Thursday 12 February 2015

Private Lenders: How to Immediately Reduce Mortgage Losses

If you want to immediately reduce your mortgage losses you need to make immediate changes to how you underwrite your deals. As a private lender you face unique challenges because often you are competing with bigger players in the mortgage industry such as B financial institutions with less resources.

Often a mortgage broker or agent will submit a deal to you, you will then leverage the tools that you have to perform due diligence and then rely on an appraisal to ensure that there is sufficient equity in the property being financed to secure your deal. All of this is time and money.

The best way to ensure that you well equipped to close a deal is to empower yourself by knowing as much as possible about the property you are financing and the area that it is located in. Does your application even merit going as far as an appraisal? Is a particular area even of interest to you? This is step one in terms of making the changes necessary to immediately reduce mortgage losses.

Sticking to short term mortgage loans is your next line of defence. As a private mortgage lender, the shorter the mortgage term, the more opportunity you have to get out of a deal where the client may be paying enough to maintain the mortgage out of power of sale, but is too much of a collection issue to be worth keeping on the books.

Next is keeping on top of your portfolio, the areas where your mortgages are financed, and identifying when a property is no longer a good risk for you. This means keeping on top of trends and identifying when a negative shift in the market in a particular area may be in the cards.

Many publications go far to report on overall housing numbers, but you know as well as we do that the housing market can shift from area to area and also as it relates to particular housing types. Condos are a great example; condos are a type of property that, when there is a negative shift in the market in a particular area, are the first to take hit.

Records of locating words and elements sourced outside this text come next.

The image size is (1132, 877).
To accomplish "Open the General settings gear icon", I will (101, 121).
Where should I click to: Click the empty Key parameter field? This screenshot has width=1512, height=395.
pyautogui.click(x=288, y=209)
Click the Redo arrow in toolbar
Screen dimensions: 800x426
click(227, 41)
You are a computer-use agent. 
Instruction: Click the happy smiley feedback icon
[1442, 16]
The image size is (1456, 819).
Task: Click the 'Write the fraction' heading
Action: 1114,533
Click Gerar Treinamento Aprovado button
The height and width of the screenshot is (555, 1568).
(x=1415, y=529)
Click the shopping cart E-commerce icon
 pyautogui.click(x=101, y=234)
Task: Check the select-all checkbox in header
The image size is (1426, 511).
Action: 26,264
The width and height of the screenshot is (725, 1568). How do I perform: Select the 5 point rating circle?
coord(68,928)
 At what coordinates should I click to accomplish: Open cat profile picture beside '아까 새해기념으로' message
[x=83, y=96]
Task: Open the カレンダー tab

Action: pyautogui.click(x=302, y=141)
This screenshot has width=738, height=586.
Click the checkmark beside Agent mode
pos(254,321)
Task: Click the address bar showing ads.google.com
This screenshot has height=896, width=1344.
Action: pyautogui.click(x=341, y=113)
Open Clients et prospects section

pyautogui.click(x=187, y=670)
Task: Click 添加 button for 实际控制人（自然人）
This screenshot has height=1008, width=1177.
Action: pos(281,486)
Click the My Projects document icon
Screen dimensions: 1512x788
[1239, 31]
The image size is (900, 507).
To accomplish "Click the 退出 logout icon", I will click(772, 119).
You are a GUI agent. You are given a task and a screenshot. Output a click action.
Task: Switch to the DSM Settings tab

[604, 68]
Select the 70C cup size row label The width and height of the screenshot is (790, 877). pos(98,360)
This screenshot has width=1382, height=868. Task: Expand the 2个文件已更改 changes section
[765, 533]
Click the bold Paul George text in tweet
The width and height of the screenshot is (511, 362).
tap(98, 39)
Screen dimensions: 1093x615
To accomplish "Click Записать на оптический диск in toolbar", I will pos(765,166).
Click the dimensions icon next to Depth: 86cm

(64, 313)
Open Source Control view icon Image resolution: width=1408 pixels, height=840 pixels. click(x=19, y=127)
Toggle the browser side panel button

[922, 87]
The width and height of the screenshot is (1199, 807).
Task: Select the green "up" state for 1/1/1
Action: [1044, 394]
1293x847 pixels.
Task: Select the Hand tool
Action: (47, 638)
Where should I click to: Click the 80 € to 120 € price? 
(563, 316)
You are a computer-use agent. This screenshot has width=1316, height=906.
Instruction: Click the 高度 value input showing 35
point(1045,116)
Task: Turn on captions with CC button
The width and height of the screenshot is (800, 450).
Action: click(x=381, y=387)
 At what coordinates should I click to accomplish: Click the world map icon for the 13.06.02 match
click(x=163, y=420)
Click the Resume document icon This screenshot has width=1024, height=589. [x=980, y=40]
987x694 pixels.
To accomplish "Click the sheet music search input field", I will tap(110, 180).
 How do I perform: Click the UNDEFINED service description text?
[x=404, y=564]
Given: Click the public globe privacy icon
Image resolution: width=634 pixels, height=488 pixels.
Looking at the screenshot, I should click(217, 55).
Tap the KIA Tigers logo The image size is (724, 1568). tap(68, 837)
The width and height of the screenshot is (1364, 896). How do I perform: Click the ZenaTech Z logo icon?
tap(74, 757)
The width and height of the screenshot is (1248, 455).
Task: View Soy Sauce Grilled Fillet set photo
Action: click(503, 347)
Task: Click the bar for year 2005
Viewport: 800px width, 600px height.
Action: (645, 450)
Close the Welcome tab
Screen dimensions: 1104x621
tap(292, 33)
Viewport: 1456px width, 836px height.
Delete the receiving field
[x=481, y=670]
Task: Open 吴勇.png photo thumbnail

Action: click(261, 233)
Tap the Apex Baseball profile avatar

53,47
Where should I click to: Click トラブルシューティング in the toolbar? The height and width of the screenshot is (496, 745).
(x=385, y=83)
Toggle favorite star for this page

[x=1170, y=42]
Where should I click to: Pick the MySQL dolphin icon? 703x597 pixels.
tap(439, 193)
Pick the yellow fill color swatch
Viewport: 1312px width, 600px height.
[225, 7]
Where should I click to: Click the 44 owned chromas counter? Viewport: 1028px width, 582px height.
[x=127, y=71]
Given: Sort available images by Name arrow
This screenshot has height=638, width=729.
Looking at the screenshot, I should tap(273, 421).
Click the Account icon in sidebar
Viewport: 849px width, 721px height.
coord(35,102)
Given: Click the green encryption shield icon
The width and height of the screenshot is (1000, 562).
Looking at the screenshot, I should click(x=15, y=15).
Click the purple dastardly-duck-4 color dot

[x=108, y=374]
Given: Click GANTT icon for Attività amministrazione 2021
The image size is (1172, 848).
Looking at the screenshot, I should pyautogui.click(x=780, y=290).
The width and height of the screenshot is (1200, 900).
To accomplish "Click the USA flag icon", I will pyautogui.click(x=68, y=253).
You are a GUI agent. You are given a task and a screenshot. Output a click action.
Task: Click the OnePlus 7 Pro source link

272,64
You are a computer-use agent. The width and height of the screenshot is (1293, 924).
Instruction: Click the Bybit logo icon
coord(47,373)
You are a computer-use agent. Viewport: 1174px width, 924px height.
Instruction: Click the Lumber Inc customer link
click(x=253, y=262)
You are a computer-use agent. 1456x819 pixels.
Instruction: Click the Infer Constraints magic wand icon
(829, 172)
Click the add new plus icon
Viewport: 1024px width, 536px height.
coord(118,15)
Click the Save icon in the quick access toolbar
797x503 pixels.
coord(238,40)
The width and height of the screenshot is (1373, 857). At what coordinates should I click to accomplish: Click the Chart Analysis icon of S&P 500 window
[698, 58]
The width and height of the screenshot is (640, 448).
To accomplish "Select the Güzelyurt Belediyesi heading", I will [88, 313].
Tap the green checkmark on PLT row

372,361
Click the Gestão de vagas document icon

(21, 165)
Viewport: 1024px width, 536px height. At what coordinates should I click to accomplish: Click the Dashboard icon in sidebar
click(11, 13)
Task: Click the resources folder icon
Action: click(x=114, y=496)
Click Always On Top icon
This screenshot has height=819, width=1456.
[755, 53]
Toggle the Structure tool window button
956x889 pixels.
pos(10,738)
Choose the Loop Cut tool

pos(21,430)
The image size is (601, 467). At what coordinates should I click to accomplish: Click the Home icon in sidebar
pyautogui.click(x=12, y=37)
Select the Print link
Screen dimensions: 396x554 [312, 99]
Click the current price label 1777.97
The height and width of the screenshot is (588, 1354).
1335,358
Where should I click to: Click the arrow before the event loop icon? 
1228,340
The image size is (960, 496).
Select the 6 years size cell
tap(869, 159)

Your best line of defence to immediately reduce mortgage losses is to begin to deploy the use of AVMs (Automated Valuation Model) & Property Reports. AVMs enable you to look at a particular property or area to identify if value could be an issue. Looking at an AVM and property report at the application stage and coming up to your client’s annual mortgage renewal will help you see if a property is worth what you think it is. Where existing mortgages are concerned it may reveal an issue that could shift your decision to renew, thus immediately reducing your mortgage losses by mitigating the probability that you have mortgages in your portfolio that have shifted to a higher loan to value than what existed when you initially granted funding.

An AVM may reveal that a particular property or property type in a particular area may not be of interest, before requesting an appraisal and potentially funding something that could represent challenges in the future.

Reducing mortgage losses boils down to knowing more, and in the age of technology knowing more is easy and inexpensive. As the old adage goes, knowledge is power, so now may be a better time than ever to invoke the power of the AVM.